L’Istanbul Sépharade d’Esther Benbassa

Istanbul la Sépharade (Éditions CNRS) est un livre d’Histoire et de Mémoire magnifique dédié à la Communauté sépharade établie depuis 1492 dans cette grande métropole de la Turquie.

Un vrai bijou littéraire que tous les amateurs de livres d’Histoire et tous ceux et celles qui sont attachés au riche Héritage culturel sépharade devraient posséder dans leur Bibliothèque.

L’auteure de cet ouvrage passionnant, magnifiquement illustré avec des photos, certaines datant de la fin du XIXe siècle, et des Documents inédits dénichés dans les Archives turques, est une grande spécialiste franco-turque de l’Histoire des Sépharades, l’universitaire Esther Benbassa, Directrice d’Études à l’École Pratique des Hautes Études de Paris (Université Sorbonne), où elle est titulaire de la Chaire d’Histoire du Judaïsme moderne, et Directrice du Centre Alberto-Benveniste de Paris, spécialisé dans les Études sépharades et l’Histoire socioculturelle des Juifs.

1492 fut une année funeste pour les Sépharades d’Espagne.
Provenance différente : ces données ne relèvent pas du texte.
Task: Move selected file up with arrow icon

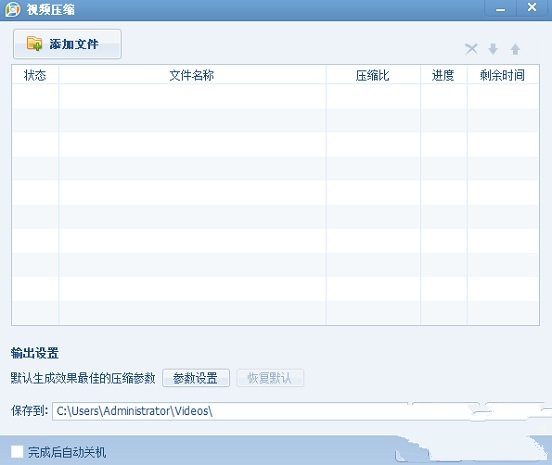Action: click(515, 49)
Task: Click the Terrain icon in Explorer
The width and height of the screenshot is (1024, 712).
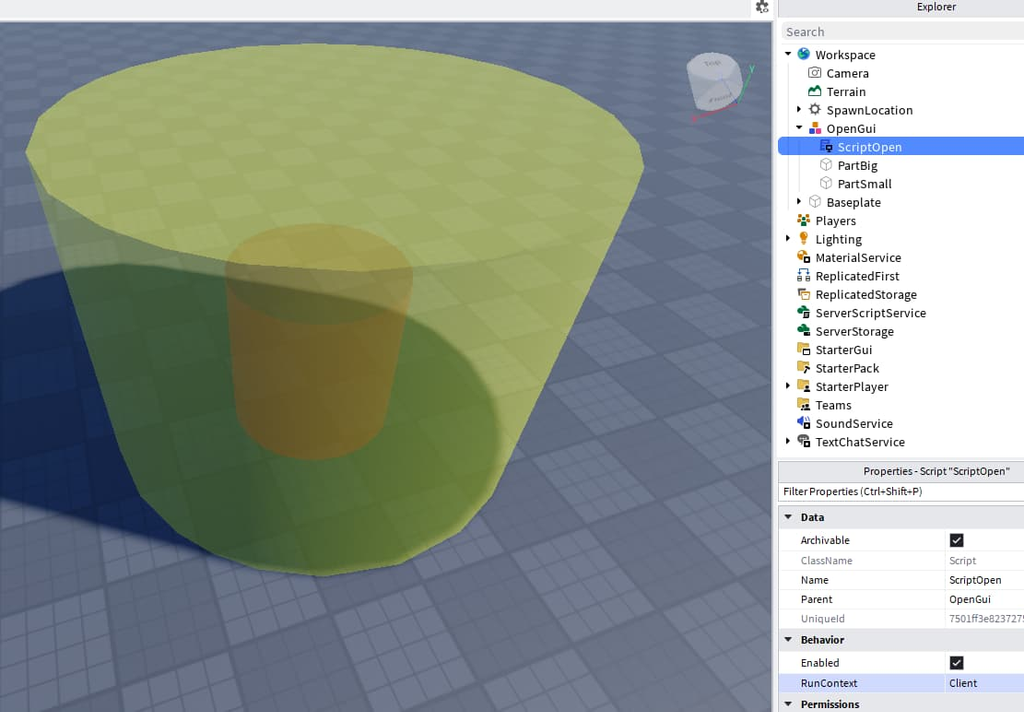Action: tap(814, 91)
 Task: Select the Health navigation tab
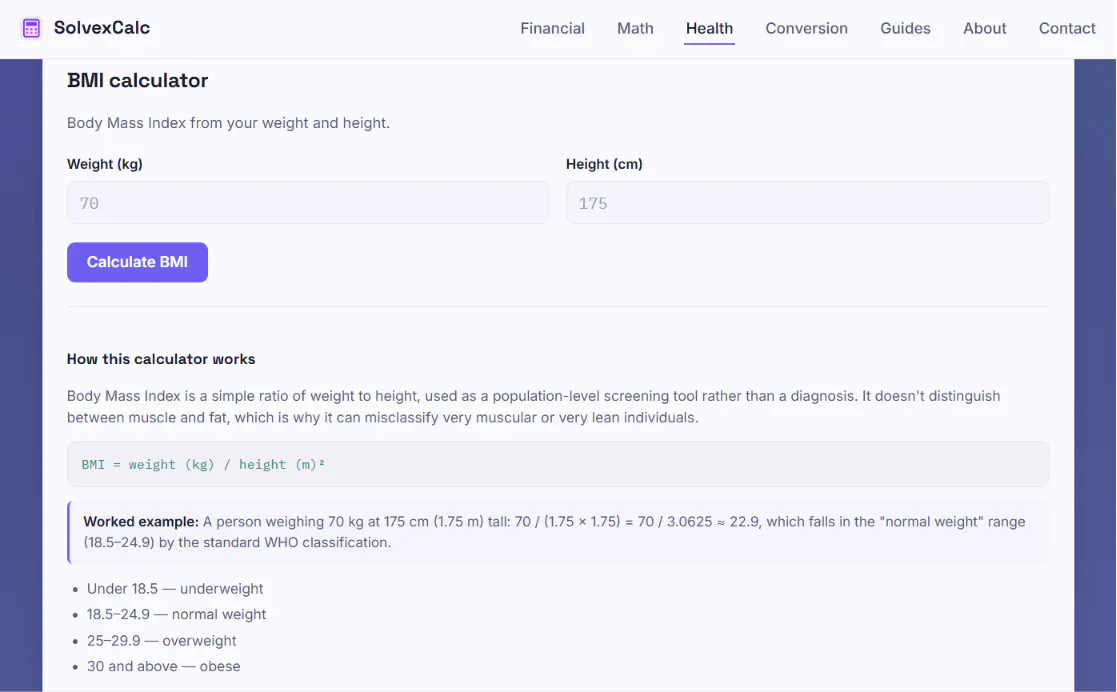pos(709,29)
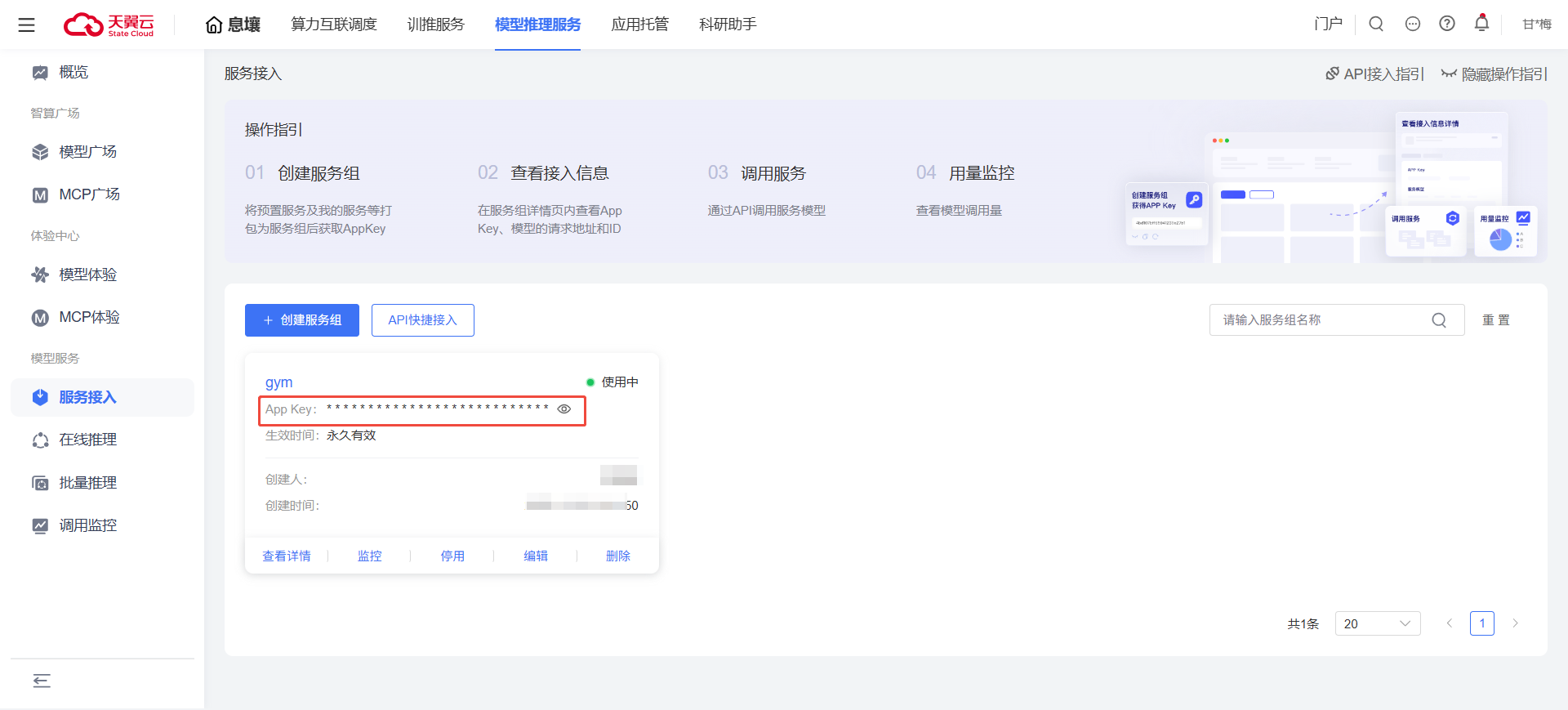Image resolution: width=1568 pixels, height=710 pixels.
Task: Open the notification bell
Action: [x=1481, y=23]
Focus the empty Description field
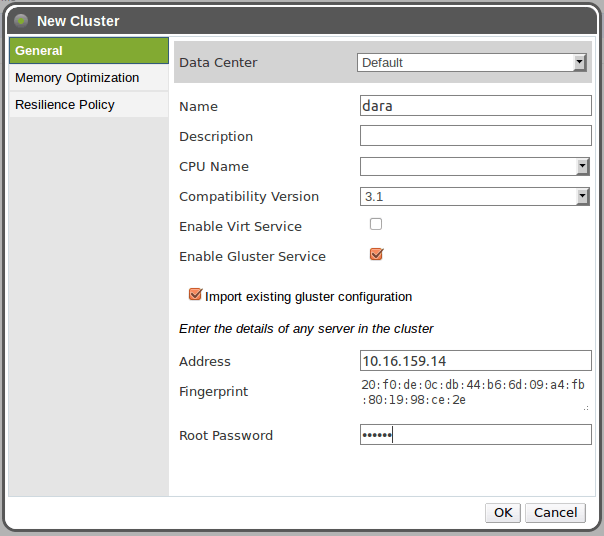 pos(475,136)
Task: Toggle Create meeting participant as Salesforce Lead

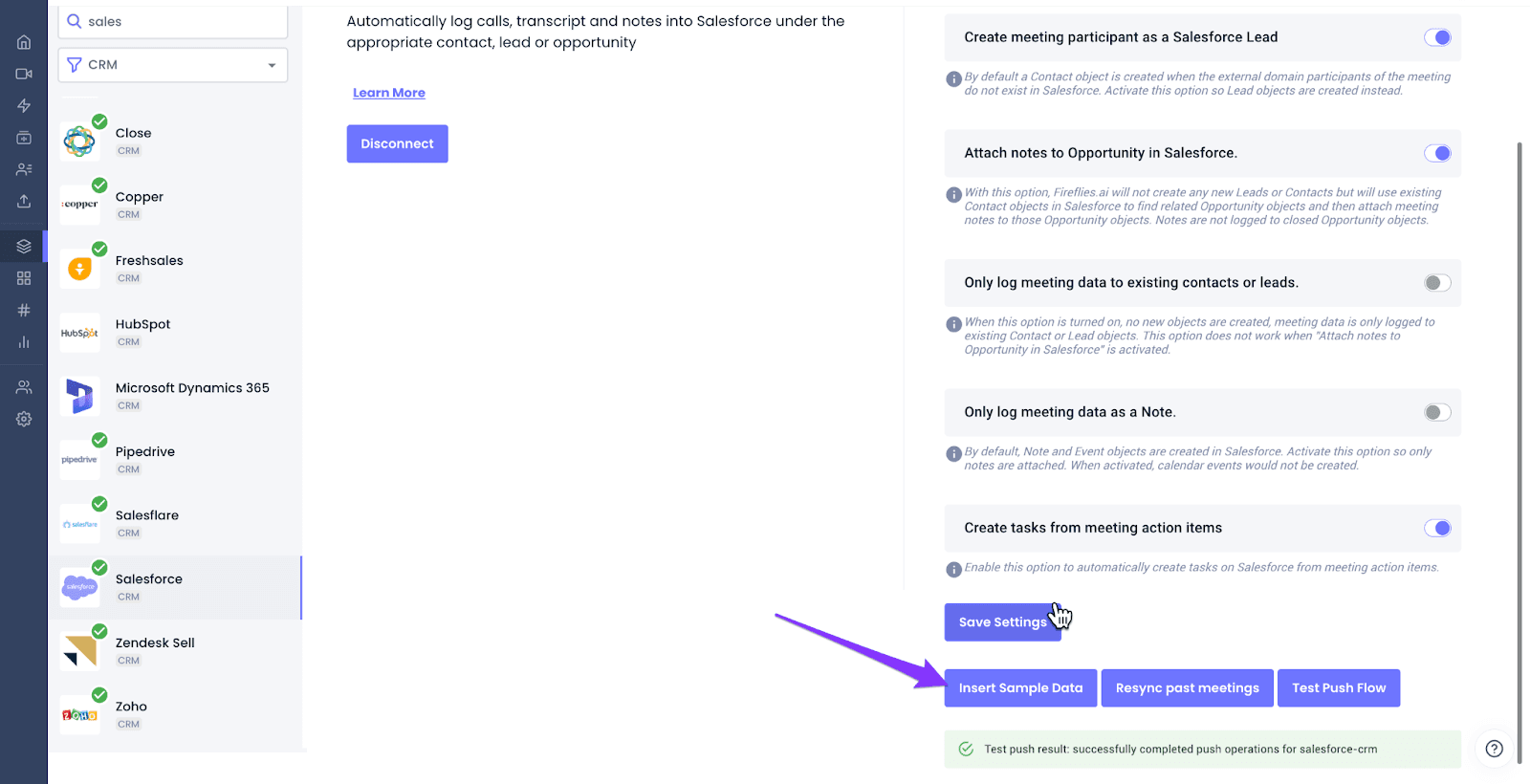Action: [1437, 37]
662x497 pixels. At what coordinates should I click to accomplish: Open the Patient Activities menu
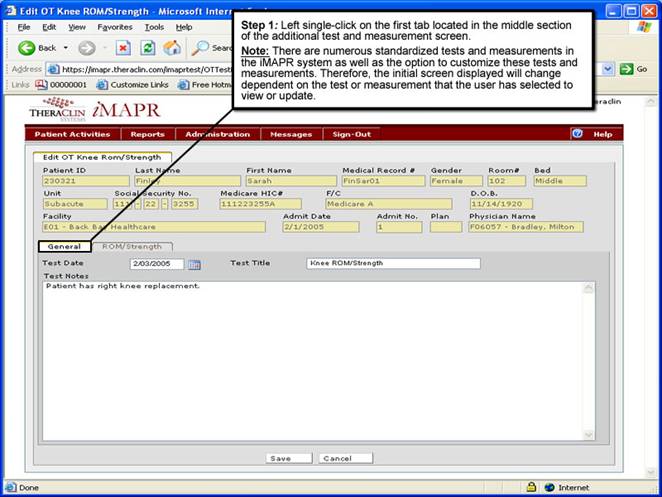tap(72, 134)
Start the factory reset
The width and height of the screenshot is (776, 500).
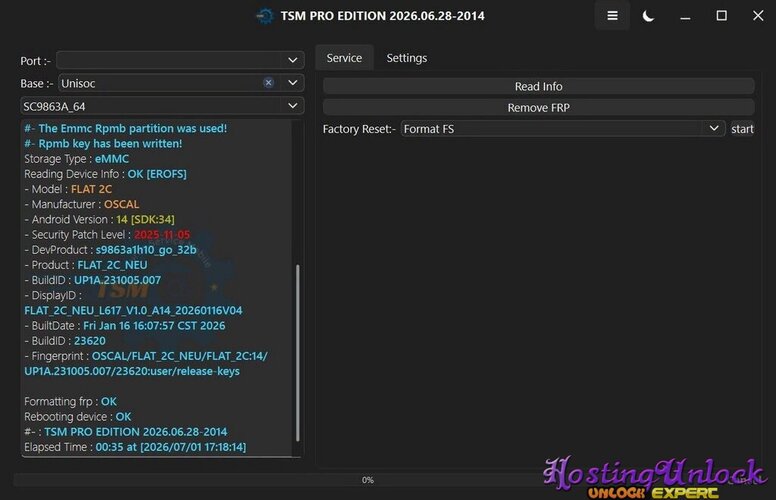pyautogui.click(x=742, y=129)
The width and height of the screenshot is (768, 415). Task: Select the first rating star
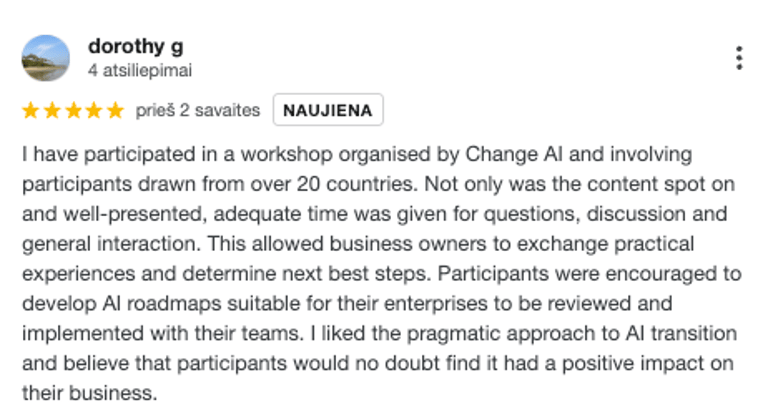click(31, 110)
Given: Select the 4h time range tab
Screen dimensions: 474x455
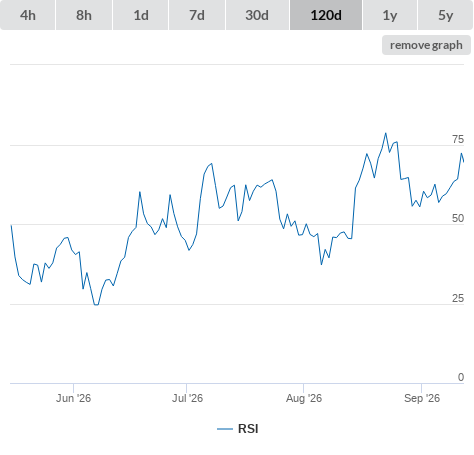Looking at the screenshot, I should click(x=28, y=15).
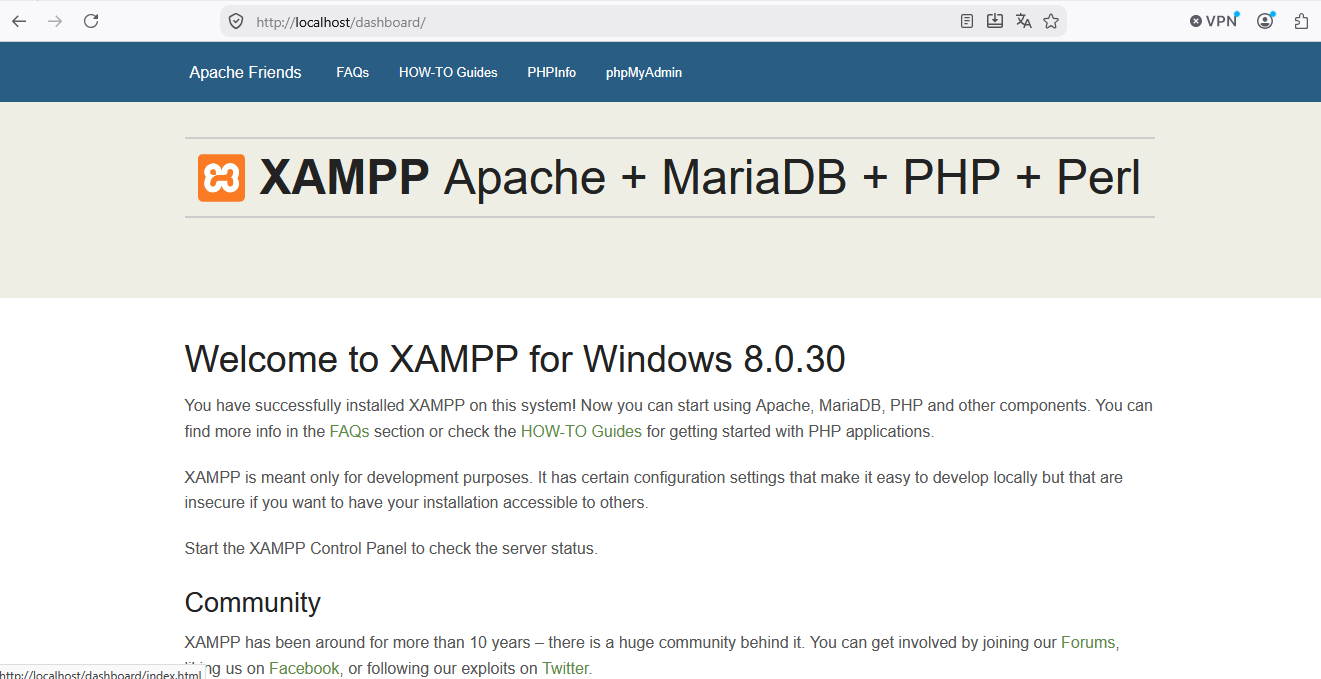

Expulsés de leur terroir natal par les Rois Catholiques, Isabel de Castille et Ferdinand d’Aragon, la majorité de ces Sefaradim -l’équivalent hébraïque d’Espagnols- trouvèrent refuge dans des pays situés autour du Bassin méditerranéen, en Italie, dans les Balkans, au Levant et en Afrique du Nord.

Sur les territoires ottomans des Balkans, sur la côte adriatique, en Bosnie, en Serbie, en Macédoine, en Bulgarie, en Grèce, en Thrace, en Asie mineure et dans la Turquie actuelle, et plus spécifiquement à Istanbul, une nouvelle aire culturelle sépharade émergea et se maintint en tant qu’unité judéo-espagnole distincte jusqu’au XXe siècle.

“Le fait que l’ensemble de ces Juifs des Balkans aient vécu sous domination ottomane pendant presque quatre cents ans favorisa l’émergence d’une telle aire culturelle, profondément une, en dépit de légères variantes régionales qui se traduisent dans la langue, la culture et certaines traditions. Intervint là aussi le modèle d’organisation prévalant en Terre d’islam, qui permit aux groupes juifs de sauvegarder leur identité ethnico-religieuse”, explique Esther Benbassa dans la préface de son livre.

L’ouvrage est subdivisé en quatre grandes parties:

1-Une introduction relatant l’histoire de l’immigration des Sépharades dans l’Empire ottoman.

2-Les Quartiers sépharades d’Istanbul- la Corne d’Or: Hasköy, Balat, Galata, Eminönü, Sirkeci…

3-La vie quotidienne, économique et sociale des Sépharades à Istanbul. Ces derniers étaient très actifs dans certains métiers et secteurs économiques -des personnalités Sépharades se sont brillamment distinguées dans le monde des affaires et de la finance, notamment l’illustre famille de banquiers, les Camondo. L’éducation moderne, avec l’ouverture à la fin du XIXe siècle d’une École de l’Alliance Israélite Universelle à Istanbul. L’antisémitisme durant la Première et la Deuxième Guerres mondiales…

4-Le monde religieux. Une plongée dans l’univers fascinant des coutumes religieuses des Sépharades d’Istanbul, légataires et porteurs d’un très riche héritage cultuel et rituel qu’ils se sont escrimés à transmettre au fil des générations.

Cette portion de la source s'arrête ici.